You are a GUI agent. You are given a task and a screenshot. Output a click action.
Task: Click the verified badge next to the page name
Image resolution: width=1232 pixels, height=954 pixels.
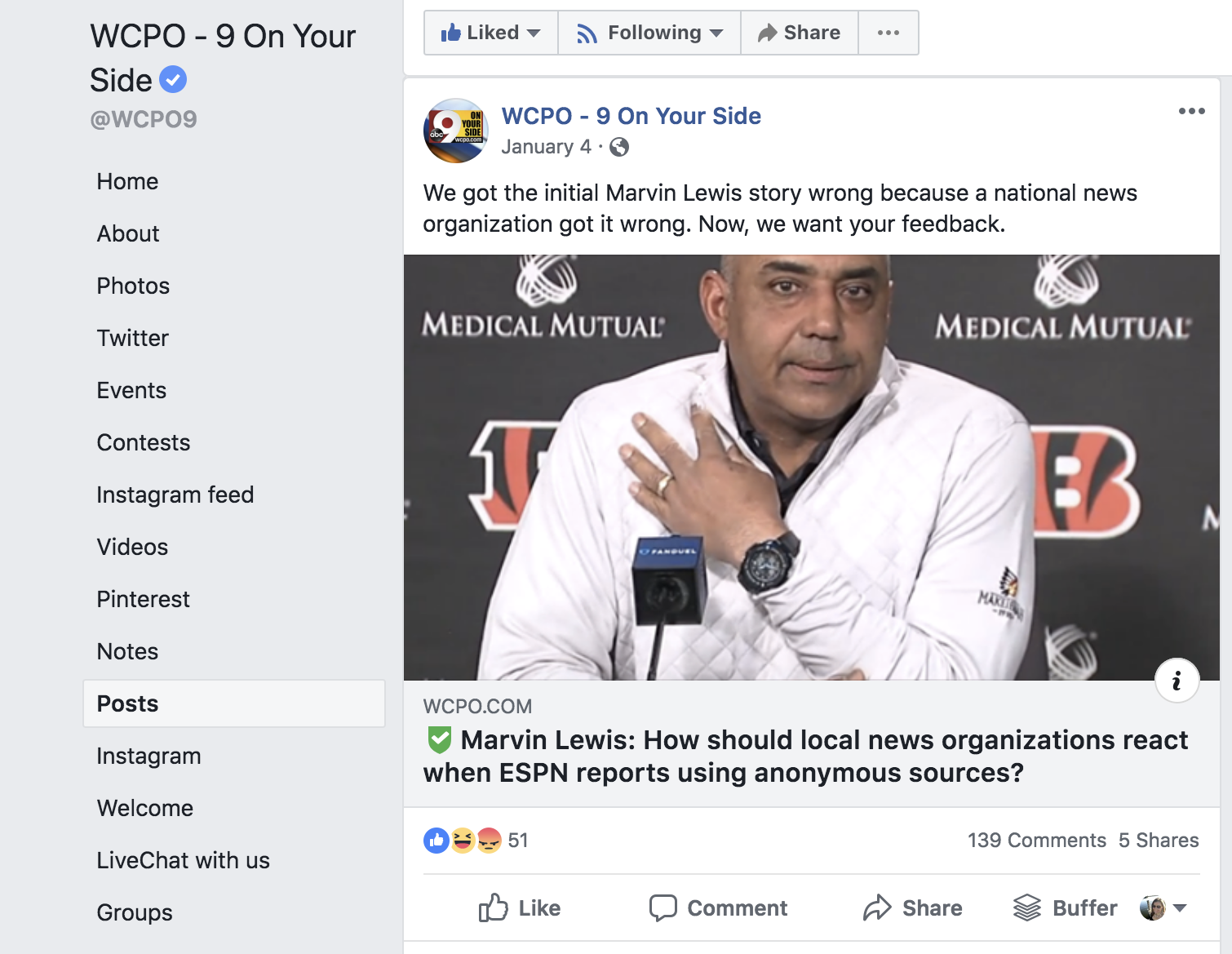173,79
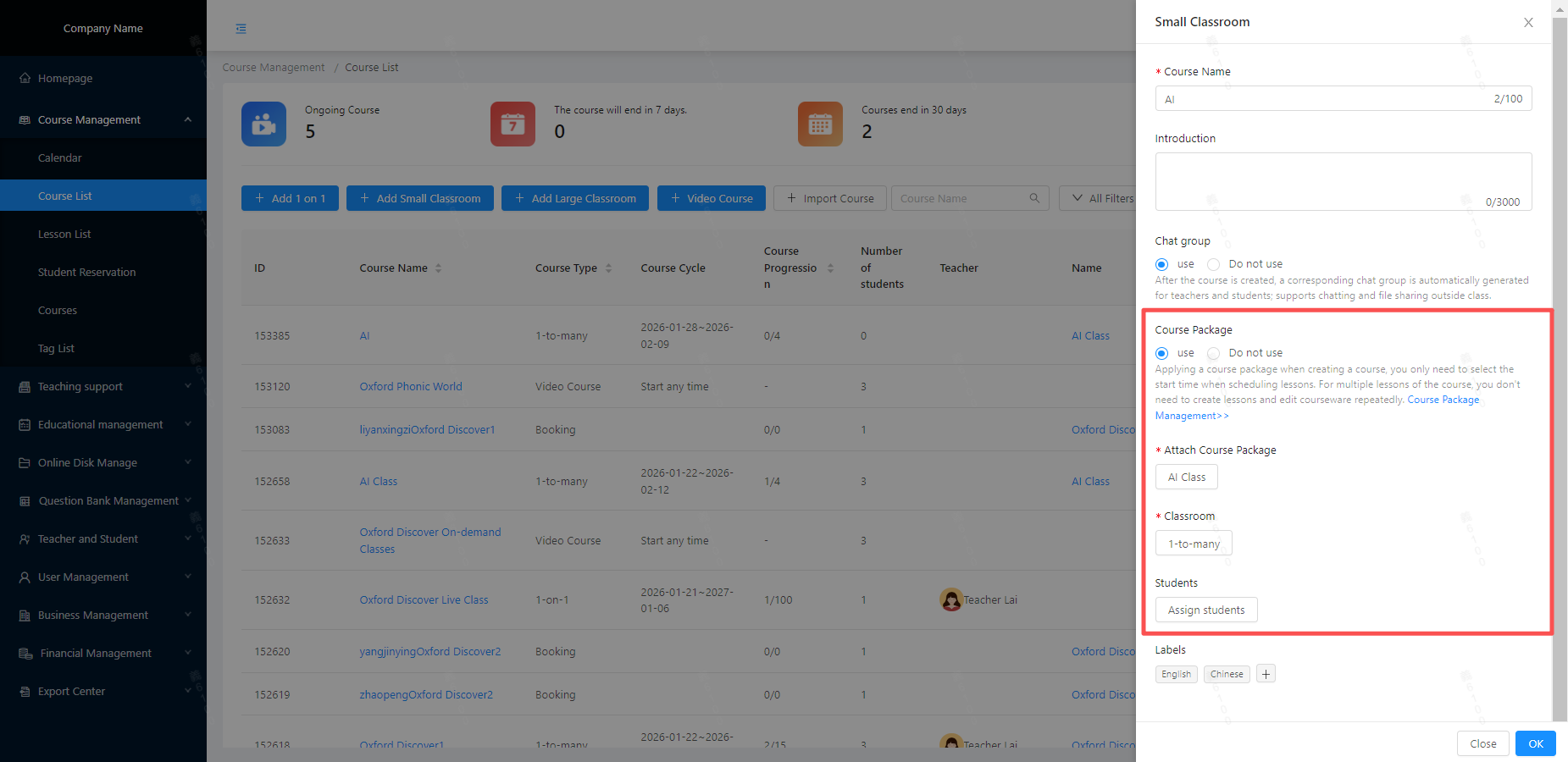Click the Ongoing Course camera icon
The height and width of the screenshot is (762, 1568).
click(263, 124)
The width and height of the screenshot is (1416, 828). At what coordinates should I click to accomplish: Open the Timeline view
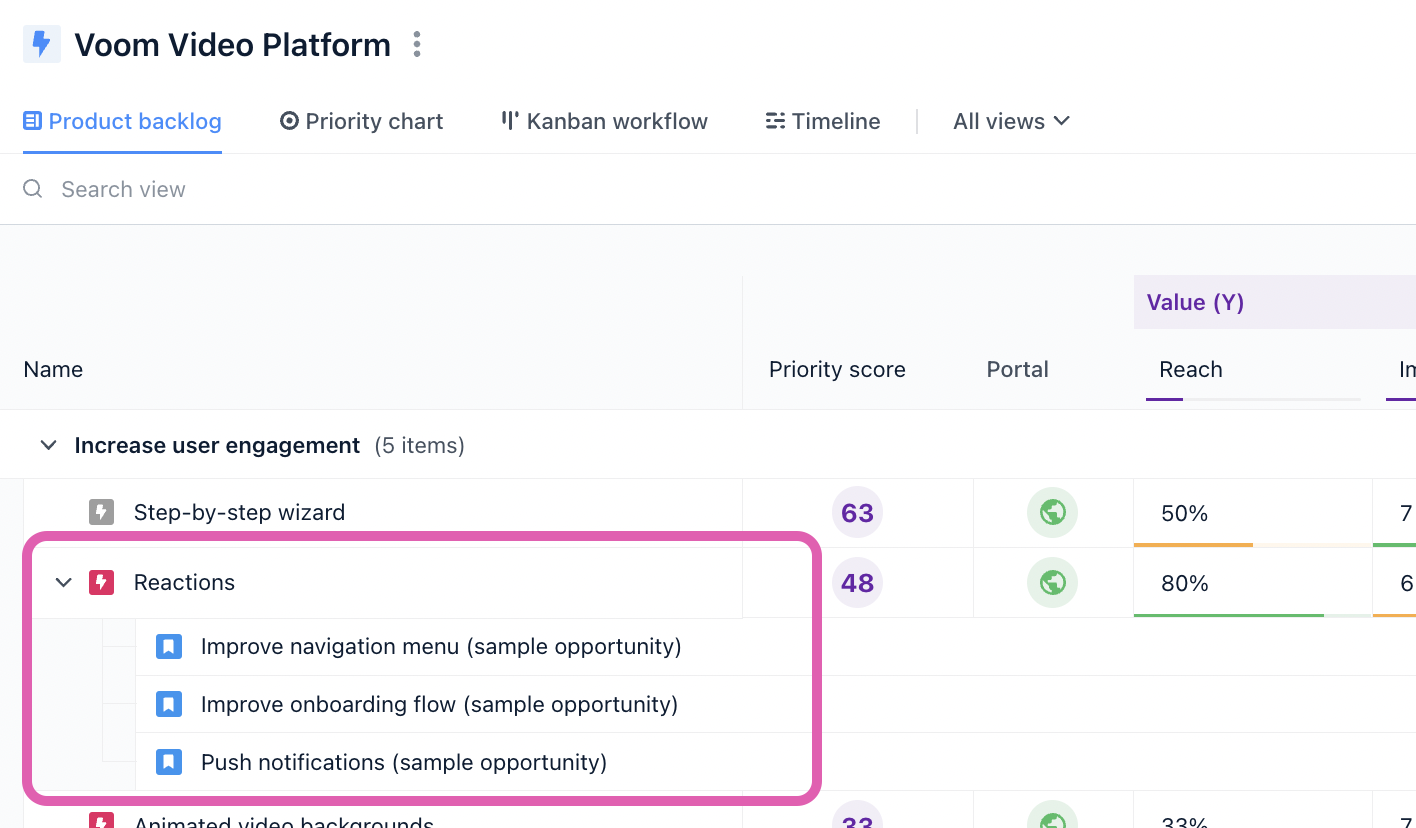point(822,121)
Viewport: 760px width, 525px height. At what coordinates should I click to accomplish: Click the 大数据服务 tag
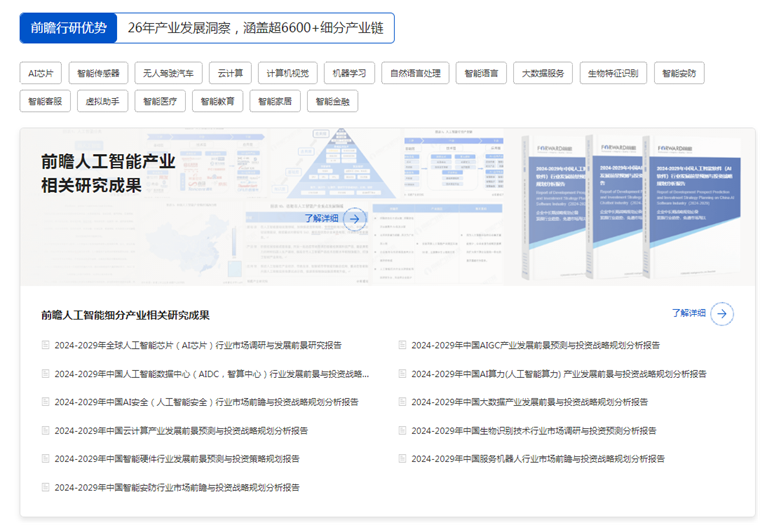click(543, 73)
-------
Exercise instructions
Repeat the material above exactly; pictures do not belong in the copy.

Response below
You are a GUI agent. You are given a task and a screenshot. Output a click action.
Task: Click the verified badge next to the page name
Image resolution: width=1232 pixels, height=954 pixels.
173,79
Click the Ongoing Course camera icon
The height and width of the screenshot is (762, 1568).
click(263, 124)
The width and height of the screenshot is (1416, 828). At what coordinates should I click to accomplish: Open the Timeline view
point(822,121)
Viewport: 760px width, 525px height. At what coordinates should I click to accomplish: Click the 大数据服务 tag
click(543, 73)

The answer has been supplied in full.